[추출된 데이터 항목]
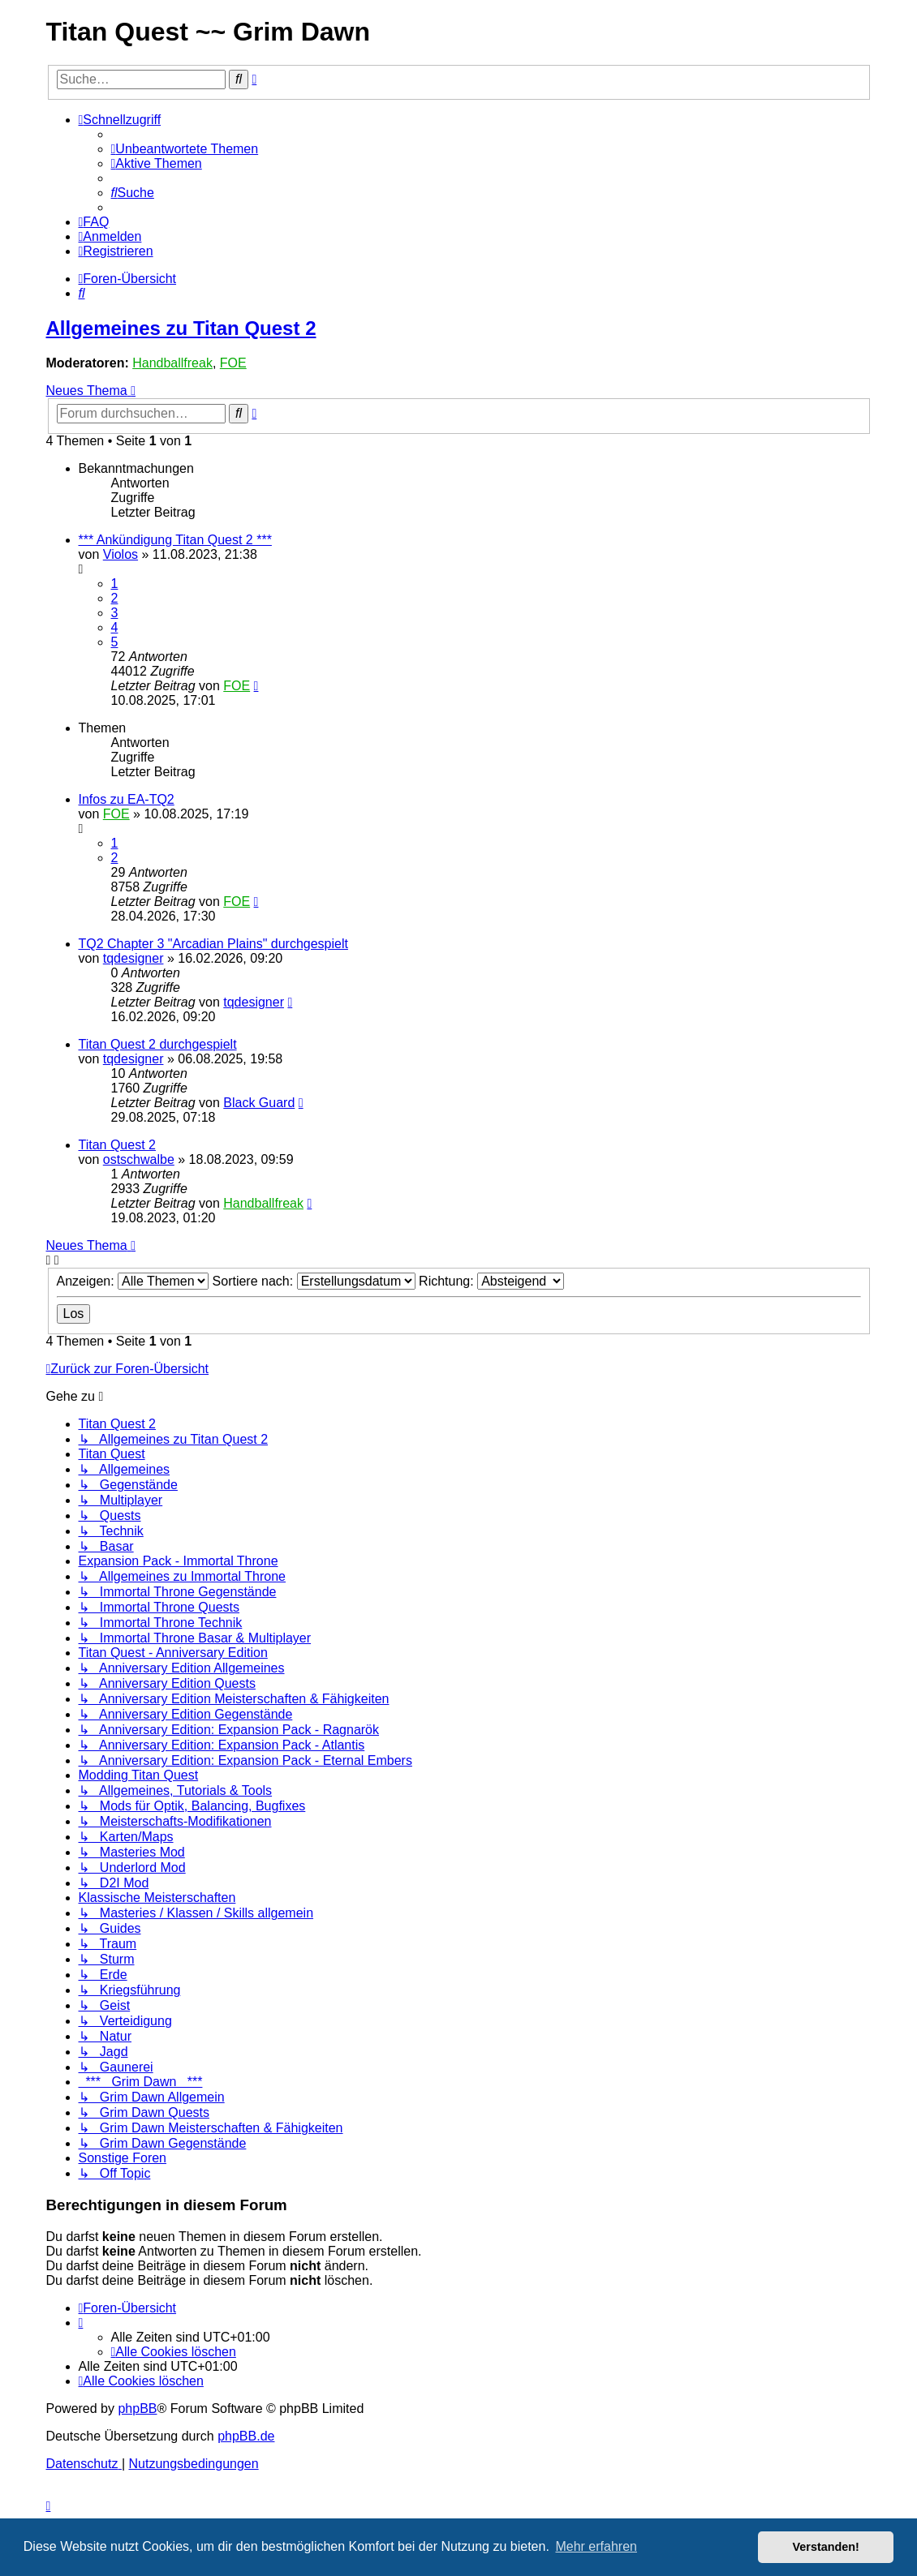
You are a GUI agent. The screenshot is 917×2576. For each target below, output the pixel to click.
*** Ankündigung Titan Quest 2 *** (175, 540)
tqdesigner (133, 958)
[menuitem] (185, 149)
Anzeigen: (133, 1281)
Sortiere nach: (314, 1281)
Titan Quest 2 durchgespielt (158, 1044)
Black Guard (259, 1103)
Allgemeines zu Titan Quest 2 (181, 328)
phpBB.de (245, 2436)
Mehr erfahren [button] (596, 2546)
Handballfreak (172, 363)
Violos (120, 554)
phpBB (137, 2408)
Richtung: (491, 1281)
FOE (233, 363)
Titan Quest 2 (117, 1145)
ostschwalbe (138, 1159)
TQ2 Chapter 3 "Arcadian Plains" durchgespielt (213, 944)
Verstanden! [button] (826, 2546)
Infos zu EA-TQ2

- 주어진 과제
위 기록의 줄들을 빈 줄을 빼고 번호를 매긴 목록으로 출력해 줄 수 있나요? 그림은 답에 넣지 마세요.

- 정답
1. You are a GUI agent. The screenshot is 917×2576. For each target below, output the pixel to click.
2. *** Ankündigung Titan Quest 2 *** (175, 540)
3. tqdesigner (133, 958)
4. [menuitem] (185, 149)
5. Anzeigen: (133, 1281)
6. Sortiere nach: (314, 1281)
7. Titan Quest 2 durchgespielt (158, 1044)
8. Black Guard (259, 1103)
9. Allgemeines zu Titan Quest 2 (181, 328)
10. phpBB.de (245, 2436)
11. Mehr erfahren [button] (596, 2546)
12. Handballfreak (172, 363)
13. Violos (120, 554)
14. phpBB (137, 2408)
15. Richtung: (491, 1281)
16. FOE (233, 363)
17. Titan Quest 2 (117, 1145)
18. ostschwalbe (138, 1159)
19. TQ2 Chapter 3 "Arcadian Plains" durchgespielt (213, 944)
20. Verstanden! [button] (826, 2546)
21. Infos zu EA-TQ2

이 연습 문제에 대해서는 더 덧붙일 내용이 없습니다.